April 2, 2013 | By Parker Higgins and Jim Tyre

Copyright Trolls Offer No Defense to Frustrated Federal Judge

A federal judge in Los Angeles today showed little restraint in expressing his frustration with the "attorney misconduct" he's identified by the prominent copyright trolls behind Prenda Law. All of the named representatives of the firm appeared at today's session, after Judge Otis D. Wright II complained about their failure to do so at a similarly dramatic March 11 hearing.

Judge Otis Wright II

Until today, nobody was sure of who would actually appear. Prenda lawyers Paul Hansmeier, Paul Duffy, and John Steele were present, as well as Peter Hansmeier (Paul's brother and the technical expert in Prenda cases), Mark Lutz (a non-lawyer who worked with Steele Hansmeier and who is the CEO of various Prenda clients), former counsel Brett Gibbs, and Prenda paralegal Angela Van Den Hemel — a full house except for “Alan Cooper of AF Holdings, LLC.”  (Alan Cooper of Isle, Minnesota, who testified at the March 11 hearing, made it clear that he had no connection to AF Holdings.)  Judge Wright said he was "pleasantly surprised" that everybody was able to make it to the hearing, as otherwise he would be forced to "draw reasonable inferences" from the facts presented to him.

But after that short introduction, Judge Wright discovered he would be forced to draw those inferences anyway. First lawyers for John Steele and for Paul Hansmeier, and then Heather Rosing, the lawyer for Duffy, Prenda Law and Van Den Hemel, claimed that their clients would be exercising their Fifth Amendment rights not to testify. "If you say his testimony will incriminate him, I'll take you at your word," Judge Wright responded. The Fifth Amendment provides the right for people not to testify against themselves; it prevents an adverse inference in criminal matters, but courts may allow adverse inferences in civil actions when someone refuses to testify in response to evidence offered against them. Judge Wright, clearly frustrated, said he was simply seeking to uncover the facts of the case: "Let's cut to the chase: I want to know if some of my conjecture is accurate." Given that Paul Hansmeier, Duffy, Steele, and Van Den Hemel would not testify, he was left with little clarification.
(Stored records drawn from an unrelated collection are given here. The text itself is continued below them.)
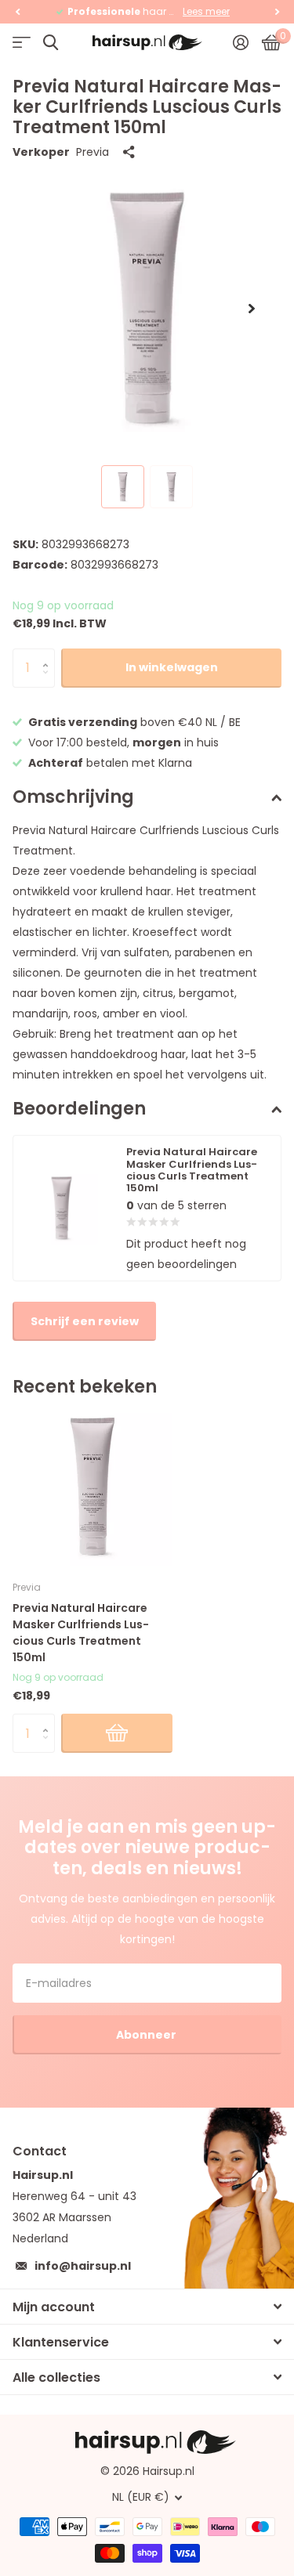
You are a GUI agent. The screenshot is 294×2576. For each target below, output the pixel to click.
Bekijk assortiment (22, 42)
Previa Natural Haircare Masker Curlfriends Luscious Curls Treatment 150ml (81, 1633)
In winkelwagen (171, 667)
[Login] (240, 42)
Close (147, 2306)
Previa (92, 152)
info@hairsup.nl (82, 2266)
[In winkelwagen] (116, 1733)
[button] (17, 11)
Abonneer (147, 2035)
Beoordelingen (79, 1109)
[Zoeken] (50, 42)
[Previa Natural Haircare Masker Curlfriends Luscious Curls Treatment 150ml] (92, 1486)
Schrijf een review (85, 1321)
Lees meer (206, 11)
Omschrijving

(Peter Hansmeier and Mark Lutz were present but not represented by counsel. Judge Wright didn't ask them directly whether they would testify or take the Fifth.)

Judge Wright asked why Prenda Law concealed its attorneys' financial interest in the underlying cases. Rosing, the attorney for Duffy, Prenda Law and Van Den Hemel, responsed that there was "no evidence that they have an interest." Judge Wright was incredulous: "Have you read Paul Hansmeier's deposition?" Rosing asked for the chance to offer a legal argument, but Judge Wright wasn't going to allow it at the hearing. She then offered to submit the argument as a brief, which Wright agreed to before adjourning the hearing after about 12 minutes. "We're done."

We're waiting to hear more from Judge Wright. Although he said in the hearing that "The court's interest has shifted from protecting intellectual property interests to attorney misconduct," there are still some unresolved issues. For one, EFF represents two anonymous bloggers that Duffy and Prenda have sued for defamation after their reporting on Prenda's cases. Ken White at Popehat has a detailed report.